I had the honour of witnessing a beautifully undisturbed birth recently.
Labour was long and at times exhausting - though the strength found by this amazing woman was awe-inspiring as she roared her way through the night.
And there by her side, reassuring her, comforting her, holding her physically and emotionally was her partner.
Sometimes labour is swift and intense - I’ve seen that recently too, calling a dad away from filling a birth pool to catch his baby instead - and sometimes events unfold gradually, intensifying, strengthening minute by minute, hour by hour.
Either way, the role of the birth partner is huge. So huge in fact that many women and birthing people choose to bring others into the birth room: an experienced best friend or sister, their own mum, a professional doula. These extra team members are able to share the load and add to the support in various ways.
A doula will spend time with you and your birth partner, if you have one, and can be a great source of information and reassurance to nervous partners: exploring your wishes for your birth and making plans together. Sometimes a doula will be the main source of support, for a variety of reasons. Or we can encourage your partner to be there with you, reassuring them that all is well and suggesting ways they can help you.
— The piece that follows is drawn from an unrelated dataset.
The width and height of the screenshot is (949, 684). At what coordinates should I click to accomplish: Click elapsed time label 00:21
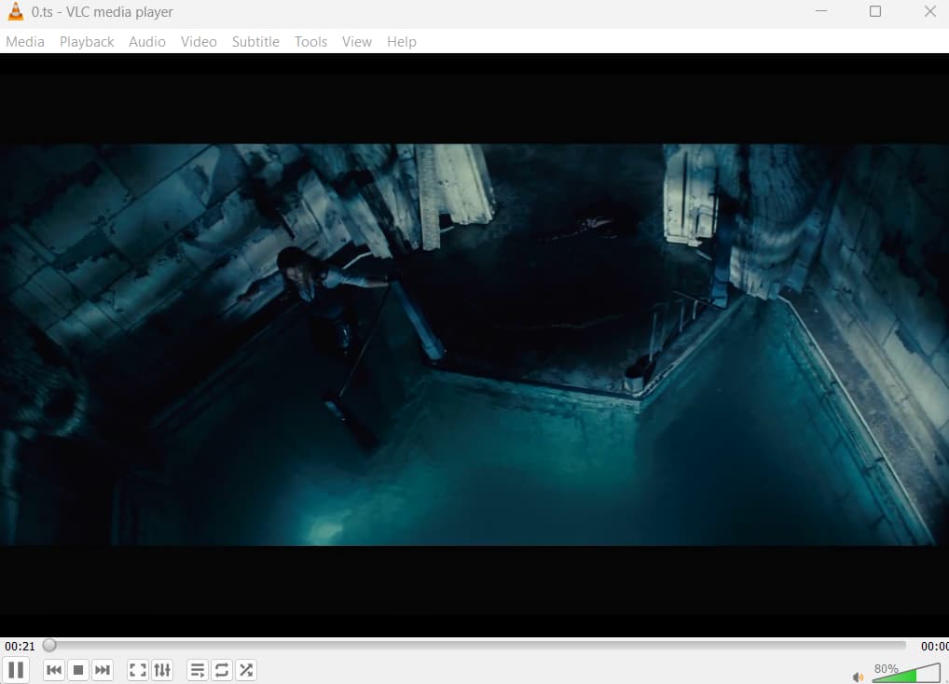[20, 646]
When I posted the above on my Instagram page, my wonderful client added this comment:
“It is so important who we are inviting into our birthing space… the choice of birth partner is crucial as it impacts how the birthing woman feels about herself at that particular moment and it can bolster or undermine her confidence. The birth partner brings to that space not only their presence but their energy, emotions or beliefs so I would make sure birth partner is educated on physiological birth and is on the same page so can support and advocate for the birthing woman.”
I couldn’t agree more! When considering whether to have an extra family member or friend, it’s important to know that they are going to bring the right energy to the room: will they bring confidence, understanding and joy? Or will they be concerned about you and cause you to modify your instinctive behaviour? Now is not the time to worry about offending others by gently suggesting that they leave you to labour in your own way, with the people you want to have around you. You are central to this event - your choices are all that matters.
If you’re thinking of hiring a doula, meet up with them and spend a little time in their company - how do they make you feel? Are they warm, calm and reassuring? The connection you feel between you is at least as important as the other questions you might want to ask about experience, availability and training. And having the right person or people supporting you throughout pregnancy and during your labour will make all the difference to how you feel once you have your baby in your arms.